From the listing below, work out how many lines contain "will". Reply with that number only.

======== Data to process

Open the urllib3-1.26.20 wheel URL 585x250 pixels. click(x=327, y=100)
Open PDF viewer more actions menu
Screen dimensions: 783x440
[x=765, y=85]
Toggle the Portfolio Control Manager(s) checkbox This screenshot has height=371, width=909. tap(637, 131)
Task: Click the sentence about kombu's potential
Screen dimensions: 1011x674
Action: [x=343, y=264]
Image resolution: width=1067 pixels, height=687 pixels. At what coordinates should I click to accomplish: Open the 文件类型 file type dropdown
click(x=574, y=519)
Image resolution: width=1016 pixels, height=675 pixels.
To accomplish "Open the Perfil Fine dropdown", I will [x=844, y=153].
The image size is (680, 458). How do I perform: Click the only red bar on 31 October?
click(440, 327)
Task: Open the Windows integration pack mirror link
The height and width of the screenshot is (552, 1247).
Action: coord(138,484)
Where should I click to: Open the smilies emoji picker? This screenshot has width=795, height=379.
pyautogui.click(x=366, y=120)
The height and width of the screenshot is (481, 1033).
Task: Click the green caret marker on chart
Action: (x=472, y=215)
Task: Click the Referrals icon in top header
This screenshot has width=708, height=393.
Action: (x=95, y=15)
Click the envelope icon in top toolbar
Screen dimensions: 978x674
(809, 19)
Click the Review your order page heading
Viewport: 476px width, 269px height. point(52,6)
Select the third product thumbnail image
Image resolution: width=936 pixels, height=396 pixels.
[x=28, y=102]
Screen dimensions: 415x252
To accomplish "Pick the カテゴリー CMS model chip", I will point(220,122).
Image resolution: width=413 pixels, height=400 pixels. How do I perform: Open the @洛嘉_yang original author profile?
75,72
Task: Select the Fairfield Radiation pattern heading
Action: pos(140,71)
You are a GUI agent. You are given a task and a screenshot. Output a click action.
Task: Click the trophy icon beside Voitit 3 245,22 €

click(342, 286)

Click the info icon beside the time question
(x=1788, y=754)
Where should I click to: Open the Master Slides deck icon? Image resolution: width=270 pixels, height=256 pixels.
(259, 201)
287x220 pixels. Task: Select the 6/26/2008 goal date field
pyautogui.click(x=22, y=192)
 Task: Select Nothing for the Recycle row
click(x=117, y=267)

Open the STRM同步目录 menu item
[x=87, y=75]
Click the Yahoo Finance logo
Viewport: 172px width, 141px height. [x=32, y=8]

================

■ **Expected output**: 2